Por otra parte, además de la resistencia de víctimas y movimientos sociales para evitar los desahucios, en el último eslabón de la larga cadena de injusticias que conduce a despojar a miles de familias de sus casas, surgió otro conato de solidaridad. A finales de 2012, parte del pequeño colectivo profesional de cerrajeros empezó a negarse a llevar a cabo el acto final que materializaba la desposesión de las viviendas, el cambio de las cerraduras.

Así, en este contexto, las víctimas y sus redes, colectivos de trabajadores y movimientos sociales son quienes están asumiendo funciones propias del Estado. La protección de los intereses de los sectores más vulnerables, la garantía de los principios constitucionales, la defensa de la justicia social. En lugar de eso, el «Estado mínimo», allende de declaraciones de intenciones, no sólo no hace nada por evitar esta situación, sino que legaliza el ejercicio de una violencia económica, social y física creciente por parte del poder financiero, y pone sus recursos y herramientas a disposición de esta clase dominante.

Aunque en su caso sin oponer resistencia, en definitiva y al igual que el colectivo de afectados por las hipotecas, el Estado también entregó las llaves de su casa al poder financiero, que es quien ostenta el poder político, quien ejerce desde la sombra las funciones de gobierno. Esto representa, por un lado, un síntoma flagrante de la decadencia democrática en el territorio y de la creciente ilegitimidad de las instituciones políticas. Por otro lado, el hecho de que colectivos de trabajadores, víctimas y movimientos ciudadanos estén asumiendo responsabilidades que deberían corresponder al Estado ilustra a una sociedad que empieza a reorganizarse, a construir lazos de solidaridad y a articular un cada vez más fuerte y unitario movimiento de contestación y resistencia.

--------------------------------

▶ [Uso de la información]:
A) En el texto sobre los desahucios, ¿qué empezó a negarse a hacer parte del colectivo de cerrajeros a finales de 2012?
B) Indica si cada afirmación concuerda con el texto sobre los desahucios y cita las palabras del texto que lo deciden: (i) a finales de 2012, parte de los cerrajeros se negó a cambiar cerraduras; (ii) el Estado opuso resistencia al entregar las llaves de su casa al poder financiero; (iii) el poder financiero ejerce desde la sombra las funciones de gobierno.
C) Retoma el texto sobre los desahucios y continúalo a partir de su última oración.

▶ [Datos proporcionados]:
--------------------------------

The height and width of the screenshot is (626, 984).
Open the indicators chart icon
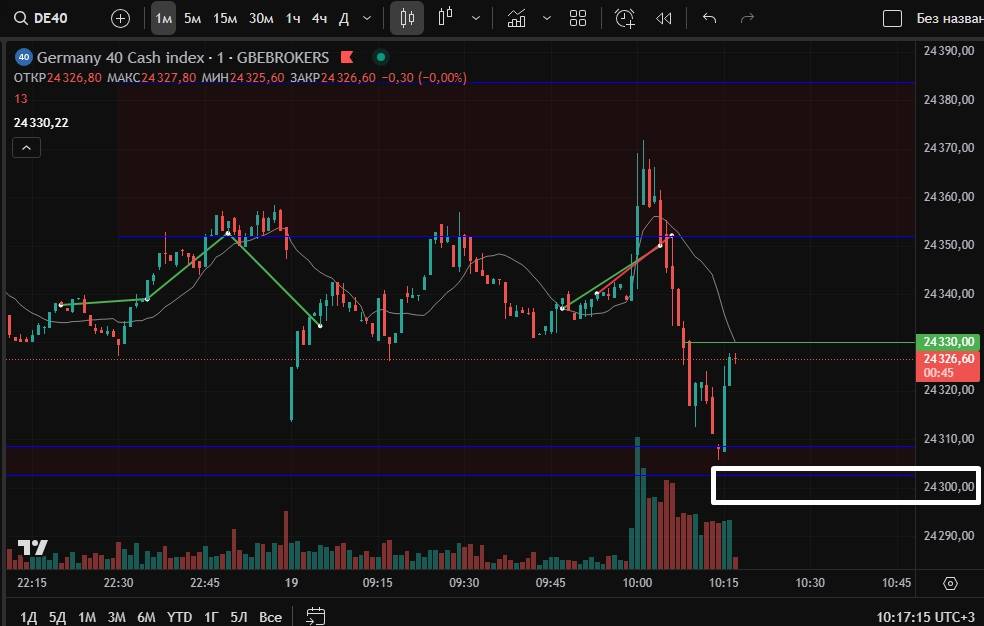coord(516,18)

--------------------------------

▶ [Resultados esperados]:
A) Empezó a negarse a cambiar las cerraduras, el acto final que materializaba la desposesión de las viviendas.

B)
(i) Sí: «A finales de 2012, parte del pequeño colectivo profesional de cerrajeros empezó a negarse a llevar a cabo el acto final que materializaba la desposesión de las viviendas, el cambio de las cerraduras».
(ii) No: «Aunque en su caso sin oponer resistencia».
(iii) Sí: «quien ejerce desde la sombra las funciones de gobierno».

C)
En respuesta al paulatino deterioro del vínculo entre ciudadanía e instituciones políticas y al aumento de la injusticia social, emerge una ciudadanía más activa que está ensayando una democracia participativa y real. Lo que representa una separación entre la política como gestión del poder institucional y como acción y participación de la ciudadanía; frente a un gobierno del Estado que deja a las mayorías a merced de la codicia del poder financiero, que no tiene más miramientos ni responsabilidad social que la de sus cuentas de resultados.

 

Notas:

[1] Para más información, ver en Alba Sud: El poder del sistema financiero sobre los estados (Estévez Araujo, 2011) y Democracia tutelada y reapropiación de la política (Fernández Miranda, 2012).

[2] Esta fuerte desregulación de la actividad urbanizadora tuvo consecuencias muy adversas a nivel de la calidad de vida de la ciudadanía y la preservación de los entornos naturales.

[3] En una comparecencia a puerta cerrada en el Congreso de los Diputados, ante la subcomisión de Economía sobre transparencia en productos bancarios, el presidente de la Asociación Española de la Banca (AEB), Miguel Martín, expresó que «los inspectores de la institución supervisora, cuerpo de élite en la Administración, dirigieron una carta al ministro Pedro Solbes. En ella advertían de los desmanes que se estaban llevando a cabo en la concesión de créditos por parte de las entidades financieras».

[4] Se conoce como el «milagro económico español» al período de prosperidad comprendido entre finales de la década de los años 50 y 1973, año en que se desencadenó la crisis internacional del petróleo.

[5] En este caso, se trata de culpabilizar a un numeroso grupo, que actualmente son víctimas de este proceso, de haber tomado decisiones de deuda a largo plazo en un momento en que las condiciones y las perspectivas económicas personales y generales eran completamente diferentes, y con un gran estímulo por parte de la banca y del Estado para tomar esa deuda hipotecaria.

[6] Entre estos requisitos, destacan: que todos los miembros de la unidad familiar carezcan de rentas, que la cuota hipotecaria sea superior al 60% de los ingresos netos de la familia, no superar tres veces el Indicador Público de Renta de Efectos Múltiples (IPREM), 1.597 al mes o 19.200 euros al año); que la cuota hipotecaria supere el 50% de ingresos netos; que la hipoteca sea sobre la única vivienda en propiedad.